After the last effort I tried the following things:
First, I tried to stand-up my own Core Data stack by trying to piece together the code from MagicalRecord’s setup method. I was doing fine until I ran into the code that set a flag in MagicalRecord to indicate that iCloud was being used. It was a private method. I need to look to see where that flag is used, if it turns out it is used inside MagicalRecord, then I will need to stand-up my own stack from the ground up. I’m wondering if I could do that and then set the right final objects on MagicalRecord and it would work.
I next deleted the app from my device. In the end I lost all my stored records. But the app did come back and I was again able to use it (at the current model version number I was on). I still need to try a sane migration.
I found out auto-migration is the only thing supported for Core Data iCloud sync. But I still had this issue where my local stores were not syncing. I ran across an article that talked about a method called a NSPersistentStoreCoordinator method, removeUbiquitousContentAndPersistentStoreAtURL. Which the documentation says will delete all ubiquitous content for all peers for the persistent store at a given URL and also deletes the local store file. (http://www.objc.io/issue-10/icloud-core-data.html)
So I set this up and on my first device as follows and ran it:
class func resetCloudStore(completion: ((Void) -> Void)?) {
let containerId = getCloudContainerId()
let cloudURL = NSPersistentStore.MR_cloudURLForUbiqutiousContainer(containerId)
var error: NSError? = nil
let contentNameKey = getUbiquitousContentNameKey()
let options = NSDictionary(objectsAndKeys: contentNameKey, NSPersistentStoreUbiquitousContentNameKey)
let storeURL = NSPersistentStore.MR_urlForStoreName(MagicalRecord.defaultStoreName())
MagicalRecord.cleanUp()
let result = NSPersistentStoreCoordinator.removeUbiquitousContentAndPersistentStoreAtURL(storeURL, options: options, error: &error)
NSLog("Finished deleting ubiquitous store with result \(result)")
}
To make this work I created two helper methods:
getCloudContainerId() - returns a String of this form "iCloud.\(bundleIdentifier)"
getUbiquitousContentNameKey() - returns the same String we used when setting up MagicalRecord
I also added a completion block which I am not using right now but intend to later.
The result was the local store went away, so I lost all my local data. I then went to my second device and did the same. What happened next was unexpected. Within a few seconds the first device got all of the data from the second device. Syncing was now working again. That isn’t what I expected. I had expected that I would have had to enter my data all over again. It seems somewhere the data was stored, got sync’d to the cloud account and then sync’d to all the attached devices.
I’m now at a point where I want to be able to turn on and off iCloud syncing. Actually, I only want to be able to turn it on (never to turn it off again).

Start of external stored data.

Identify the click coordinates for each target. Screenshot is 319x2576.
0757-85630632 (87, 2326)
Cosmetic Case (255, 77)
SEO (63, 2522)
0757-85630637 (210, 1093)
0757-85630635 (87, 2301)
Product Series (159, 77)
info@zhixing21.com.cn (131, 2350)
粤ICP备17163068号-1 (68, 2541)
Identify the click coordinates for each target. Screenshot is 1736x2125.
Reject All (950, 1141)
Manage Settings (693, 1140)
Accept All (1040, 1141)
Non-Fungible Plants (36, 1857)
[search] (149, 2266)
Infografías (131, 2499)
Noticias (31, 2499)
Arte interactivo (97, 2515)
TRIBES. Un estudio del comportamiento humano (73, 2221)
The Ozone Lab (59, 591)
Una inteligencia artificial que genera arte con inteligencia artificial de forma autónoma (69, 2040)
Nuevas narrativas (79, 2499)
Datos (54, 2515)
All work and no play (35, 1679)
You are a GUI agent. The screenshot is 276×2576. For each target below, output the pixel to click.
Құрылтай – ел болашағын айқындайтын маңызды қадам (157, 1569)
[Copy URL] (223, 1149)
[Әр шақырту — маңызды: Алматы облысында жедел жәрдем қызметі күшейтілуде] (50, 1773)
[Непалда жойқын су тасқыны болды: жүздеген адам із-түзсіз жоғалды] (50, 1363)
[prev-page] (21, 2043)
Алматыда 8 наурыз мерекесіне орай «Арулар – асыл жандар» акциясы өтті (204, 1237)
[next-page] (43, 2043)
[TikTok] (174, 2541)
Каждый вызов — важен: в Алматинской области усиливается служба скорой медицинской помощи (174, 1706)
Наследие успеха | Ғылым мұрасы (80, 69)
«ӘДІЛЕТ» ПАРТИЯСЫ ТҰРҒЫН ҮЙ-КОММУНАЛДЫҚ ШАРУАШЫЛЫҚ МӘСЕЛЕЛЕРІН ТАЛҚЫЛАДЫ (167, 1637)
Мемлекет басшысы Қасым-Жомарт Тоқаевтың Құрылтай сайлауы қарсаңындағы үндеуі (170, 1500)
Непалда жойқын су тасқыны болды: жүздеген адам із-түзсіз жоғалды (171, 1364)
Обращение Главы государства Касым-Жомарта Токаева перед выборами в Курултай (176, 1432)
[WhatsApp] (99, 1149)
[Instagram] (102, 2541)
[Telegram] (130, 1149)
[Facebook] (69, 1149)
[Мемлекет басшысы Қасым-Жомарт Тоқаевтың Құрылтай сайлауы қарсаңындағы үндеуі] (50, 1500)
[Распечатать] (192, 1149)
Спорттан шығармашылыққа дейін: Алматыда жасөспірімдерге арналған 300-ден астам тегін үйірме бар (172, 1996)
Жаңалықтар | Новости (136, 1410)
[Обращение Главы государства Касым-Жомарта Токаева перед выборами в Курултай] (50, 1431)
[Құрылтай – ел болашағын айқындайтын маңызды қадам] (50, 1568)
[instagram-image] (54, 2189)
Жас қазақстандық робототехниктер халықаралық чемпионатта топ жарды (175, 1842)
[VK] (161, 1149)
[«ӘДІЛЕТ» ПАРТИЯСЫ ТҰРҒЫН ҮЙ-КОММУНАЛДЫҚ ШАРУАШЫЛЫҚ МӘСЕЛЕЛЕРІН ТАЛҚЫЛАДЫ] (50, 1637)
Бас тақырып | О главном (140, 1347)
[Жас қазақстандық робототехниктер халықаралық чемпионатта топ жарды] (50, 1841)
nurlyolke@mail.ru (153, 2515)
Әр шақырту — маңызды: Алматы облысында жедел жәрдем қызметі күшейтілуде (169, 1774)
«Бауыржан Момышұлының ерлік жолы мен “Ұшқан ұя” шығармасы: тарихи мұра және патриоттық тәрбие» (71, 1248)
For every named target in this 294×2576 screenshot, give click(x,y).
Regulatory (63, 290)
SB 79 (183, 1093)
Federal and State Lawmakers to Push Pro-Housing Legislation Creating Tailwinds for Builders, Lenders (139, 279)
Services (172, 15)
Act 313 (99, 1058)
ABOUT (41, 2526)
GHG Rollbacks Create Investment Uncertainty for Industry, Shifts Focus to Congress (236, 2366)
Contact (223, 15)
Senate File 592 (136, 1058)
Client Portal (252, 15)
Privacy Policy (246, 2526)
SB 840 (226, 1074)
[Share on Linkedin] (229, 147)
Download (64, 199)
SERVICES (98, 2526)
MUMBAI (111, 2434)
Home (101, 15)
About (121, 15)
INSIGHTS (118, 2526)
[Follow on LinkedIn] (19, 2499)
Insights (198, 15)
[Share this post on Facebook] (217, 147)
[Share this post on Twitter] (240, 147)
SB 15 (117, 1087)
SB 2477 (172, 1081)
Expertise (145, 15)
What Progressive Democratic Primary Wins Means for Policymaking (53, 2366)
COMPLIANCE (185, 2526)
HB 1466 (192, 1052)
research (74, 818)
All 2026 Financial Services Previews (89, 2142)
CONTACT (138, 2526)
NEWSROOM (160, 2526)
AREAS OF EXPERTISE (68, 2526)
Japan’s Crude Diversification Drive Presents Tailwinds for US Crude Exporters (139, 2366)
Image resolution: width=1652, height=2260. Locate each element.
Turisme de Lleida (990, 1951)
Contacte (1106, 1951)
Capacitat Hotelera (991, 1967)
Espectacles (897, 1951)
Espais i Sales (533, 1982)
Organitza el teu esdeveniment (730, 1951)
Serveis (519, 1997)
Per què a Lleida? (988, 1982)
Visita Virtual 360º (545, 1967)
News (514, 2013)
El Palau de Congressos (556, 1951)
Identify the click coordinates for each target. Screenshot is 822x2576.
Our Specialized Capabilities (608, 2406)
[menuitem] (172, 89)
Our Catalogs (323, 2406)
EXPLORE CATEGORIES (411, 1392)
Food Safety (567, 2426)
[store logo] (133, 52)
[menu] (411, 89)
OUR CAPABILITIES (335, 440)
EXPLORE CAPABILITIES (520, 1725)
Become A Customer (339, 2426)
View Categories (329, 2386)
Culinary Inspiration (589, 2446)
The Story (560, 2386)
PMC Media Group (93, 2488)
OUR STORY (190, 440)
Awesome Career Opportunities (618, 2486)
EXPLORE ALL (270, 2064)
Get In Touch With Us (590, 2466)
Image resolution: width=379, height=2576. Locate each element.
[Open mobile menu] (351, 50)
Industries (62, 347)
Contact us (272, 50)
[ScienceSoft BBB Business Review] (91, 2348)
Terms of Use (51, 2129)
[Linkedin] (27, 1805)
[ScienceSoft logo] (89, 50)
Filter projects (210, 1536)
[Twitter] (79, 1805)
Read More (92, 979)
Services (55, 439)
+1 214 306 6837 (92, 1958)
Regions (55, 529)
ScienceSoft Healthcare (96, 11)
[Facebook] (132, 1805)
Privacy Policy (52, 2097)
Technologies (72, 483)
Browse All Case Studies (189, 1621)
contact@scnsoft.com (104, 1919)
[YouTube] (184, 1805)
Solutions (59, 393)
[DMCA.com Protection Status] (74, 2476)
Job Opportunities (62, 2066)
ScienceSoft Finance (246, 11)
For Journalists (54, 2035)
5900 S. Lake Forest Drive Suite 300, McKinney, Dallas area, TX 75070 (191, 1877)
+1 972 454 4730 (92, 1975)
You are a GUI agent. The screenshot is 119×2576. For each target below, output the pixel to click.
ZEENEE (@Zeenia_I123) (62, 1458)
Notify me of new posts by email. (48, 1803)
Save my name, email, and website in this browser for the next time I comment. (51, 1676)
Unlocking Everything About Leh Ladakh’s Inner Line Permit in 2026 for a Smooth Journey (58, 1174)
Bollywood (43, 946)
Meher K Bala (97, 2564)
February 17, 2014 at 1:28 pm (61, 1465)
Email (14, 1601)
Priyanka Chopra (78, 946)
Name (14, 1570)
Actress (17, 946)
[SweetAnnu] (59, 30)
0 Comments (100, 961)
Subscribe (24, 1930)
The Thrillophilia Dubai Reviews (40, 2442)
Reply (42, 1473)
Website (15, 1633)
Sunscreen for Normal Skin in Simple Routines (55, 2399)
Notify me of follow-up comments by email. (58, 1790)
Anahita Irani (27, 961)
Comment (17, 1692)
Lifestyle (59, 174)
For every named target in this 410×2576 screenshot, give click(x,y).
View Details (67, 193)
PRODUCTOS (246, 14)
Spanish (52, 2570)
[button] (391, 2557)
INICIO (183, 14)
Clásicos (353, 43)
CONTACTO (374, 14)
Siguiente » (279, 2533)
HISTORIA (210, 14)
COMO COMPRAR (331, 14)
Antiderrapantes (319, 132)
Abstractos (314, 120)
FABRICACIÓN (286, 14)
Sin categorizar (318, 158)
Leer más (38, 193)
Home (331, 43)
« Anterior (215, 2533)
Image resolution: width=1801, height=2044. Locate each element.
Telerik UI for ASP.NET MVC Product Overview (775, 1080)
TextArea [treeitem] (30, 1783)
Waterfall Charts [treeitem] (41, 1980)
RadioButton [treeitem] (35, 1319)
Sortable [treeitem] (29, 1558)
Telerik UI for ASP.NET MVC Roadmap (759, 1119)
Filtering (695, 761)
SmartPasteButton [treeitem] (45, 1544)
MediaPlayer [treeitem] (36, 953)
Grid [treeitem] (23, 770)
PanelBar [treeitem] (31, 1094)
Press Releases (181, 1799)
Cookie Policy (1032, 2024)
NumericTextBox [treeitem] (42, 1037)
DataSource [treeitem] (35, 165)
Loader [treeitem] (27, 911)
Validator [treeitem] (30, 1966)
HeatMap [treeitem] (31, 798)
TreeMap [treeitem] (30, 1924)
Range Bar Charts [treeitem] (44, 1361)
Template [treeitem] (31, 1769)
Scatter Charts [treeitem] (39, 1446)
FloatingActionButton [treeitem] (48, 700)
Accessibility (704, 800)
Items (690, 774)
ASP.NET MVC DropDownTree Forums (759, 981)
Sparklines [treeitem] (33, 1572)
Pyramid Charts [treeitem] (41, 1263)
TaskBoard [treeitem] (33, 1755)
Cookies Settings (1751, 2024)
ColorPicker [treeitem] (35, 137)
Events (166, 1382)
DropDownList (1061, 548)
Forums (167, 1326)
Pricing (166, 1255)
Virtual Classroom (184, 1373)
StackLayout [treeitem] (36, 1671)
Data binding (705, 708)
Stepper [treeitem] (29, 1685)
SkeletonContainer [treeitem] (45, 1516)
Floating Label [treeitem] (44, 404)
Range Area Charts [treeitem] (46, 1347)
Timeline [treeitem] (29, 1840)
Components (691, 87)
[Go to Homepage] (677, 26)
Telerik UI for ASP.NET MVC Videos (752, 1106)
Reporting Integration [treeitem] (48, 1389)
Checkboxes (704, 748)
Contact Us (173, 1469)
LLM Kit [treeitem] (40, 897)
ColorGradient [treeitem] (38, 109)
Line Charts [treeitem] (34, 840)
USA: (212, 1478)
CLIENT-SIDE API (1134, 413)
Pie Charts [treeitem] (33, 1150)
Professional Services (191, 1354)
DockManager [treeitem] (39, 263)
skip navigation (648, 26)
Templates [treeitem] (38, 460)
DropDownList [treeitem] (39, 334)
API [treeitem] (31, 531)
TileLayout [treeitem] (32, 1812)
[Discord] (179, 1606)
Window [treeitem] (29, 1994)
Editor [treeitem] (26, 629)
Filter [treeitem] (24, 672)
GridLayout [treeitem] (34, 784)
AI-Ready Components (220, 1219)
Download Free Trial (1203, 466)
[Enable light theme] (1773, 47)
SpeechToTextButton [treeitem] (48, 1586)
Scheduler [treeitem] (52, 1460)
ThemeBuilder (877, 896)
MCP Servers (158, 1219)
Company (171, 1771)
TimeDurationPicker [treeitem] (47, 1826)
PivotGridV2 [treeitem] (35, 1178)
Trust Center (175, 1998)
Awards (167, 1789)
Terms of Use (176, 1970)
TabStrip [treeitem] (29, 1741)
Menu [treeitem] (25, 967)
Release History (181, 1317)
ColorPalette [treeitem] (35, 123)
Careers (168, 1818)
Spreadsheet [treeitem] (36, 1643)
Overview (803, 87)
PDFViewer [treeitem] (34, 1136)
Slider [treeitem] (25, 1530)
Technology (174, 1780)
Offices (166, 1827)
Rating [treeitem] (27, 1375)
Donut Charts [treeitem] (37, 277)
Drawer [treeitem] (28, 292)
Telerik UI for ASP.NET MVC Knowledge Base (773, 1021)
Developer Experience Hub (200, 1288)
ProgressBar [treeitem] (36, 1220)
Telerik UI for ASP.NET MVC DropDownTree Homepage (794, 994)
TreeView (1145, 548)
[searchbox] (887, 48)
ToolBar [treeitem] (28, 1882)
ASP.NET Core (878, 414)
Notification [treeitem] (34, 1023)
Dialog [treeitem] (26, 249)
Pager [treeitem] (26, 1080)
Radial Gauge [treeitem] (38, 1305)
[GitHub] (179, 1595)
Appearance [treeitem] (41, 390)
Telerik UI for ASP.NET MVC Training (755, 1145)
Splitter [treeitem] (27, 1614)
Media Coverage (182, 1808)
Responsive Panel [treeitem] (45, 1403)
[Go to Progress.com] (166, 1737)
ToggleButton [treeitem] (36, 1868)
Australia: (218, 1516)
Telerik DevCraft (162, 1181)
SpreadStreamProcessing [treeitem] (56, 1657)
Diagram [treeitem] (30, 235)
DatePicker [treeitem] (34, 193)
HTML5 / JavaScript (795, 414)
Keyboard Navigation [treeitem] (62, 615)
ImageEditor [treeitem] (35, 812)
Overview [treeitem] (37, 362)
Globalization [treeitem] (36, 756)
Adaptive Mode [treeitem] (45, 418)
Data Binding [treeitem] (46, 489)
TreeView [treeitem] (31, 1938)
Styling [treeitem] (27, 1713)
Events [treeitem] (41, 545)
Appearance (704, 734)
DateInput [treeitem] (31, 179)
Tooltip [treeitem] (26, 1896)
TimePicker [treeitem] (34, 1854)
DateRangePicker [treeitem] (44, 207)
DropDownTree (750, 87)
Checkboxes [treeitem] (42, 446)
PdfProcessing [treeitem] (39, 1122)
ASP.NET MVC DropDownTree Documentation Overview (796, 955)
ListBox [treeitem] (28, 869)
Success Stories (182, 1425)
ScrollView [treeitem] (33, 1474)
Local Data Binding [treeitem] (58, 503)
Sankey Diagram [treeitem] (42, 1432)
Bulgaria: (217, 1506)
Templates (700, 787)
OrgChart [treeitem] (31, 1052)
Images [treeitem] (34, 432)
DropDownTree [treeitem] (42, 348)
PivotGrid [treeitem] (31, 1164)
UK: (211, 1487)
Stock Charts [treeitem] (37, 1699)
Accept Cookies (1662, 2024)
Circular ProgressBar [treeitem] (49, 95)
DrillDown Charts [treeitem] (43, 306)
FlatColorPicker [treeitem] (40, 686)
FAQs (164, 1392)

Reading more online I am still trying to figure out how this works. There could be a book written just on Core Data sync. There probably should be one written. I’d buy it if it was any good. It would have to only cover the the new API though. I feel like that is what the Ensembles guys are doing, just wish the book was more than 60% complete (as of March 28, 2015). That would probably swing my decision to use their package.
At any rate, back to the issue at hand. How do you do a one way transition to cloud syncing? Here is what I think I know so far. When the Core Data stack is stood up (I’m using MagicalRecord but I don’t think that really matters much here) there is a local “backing” store and a cloud store (the ubiquitous store). Any time I save a NSManagedObject it goes to the local “backing” store and eventually is sync’d to the cloud store.
When I do the same setup but only go to the local store (i.e. don’t add the icloud options) I get an empty local store. My hunch was that I was getting two different stores for the local store depending on whether I had sync enabled or not. After doing a good bit of debugging I confirmed that was the case as the URL’s for the local store and local “backing” store didn’t match between sync versus no-sync modes.
In the same article I referenced above there is a section on how to turn iCloud sync on and off. I have started down that road. So far it’s not working. It’s kind of interesting, for a long time I could not get Core Data iCloud sync-ing to work, now I can’t get it to stop!!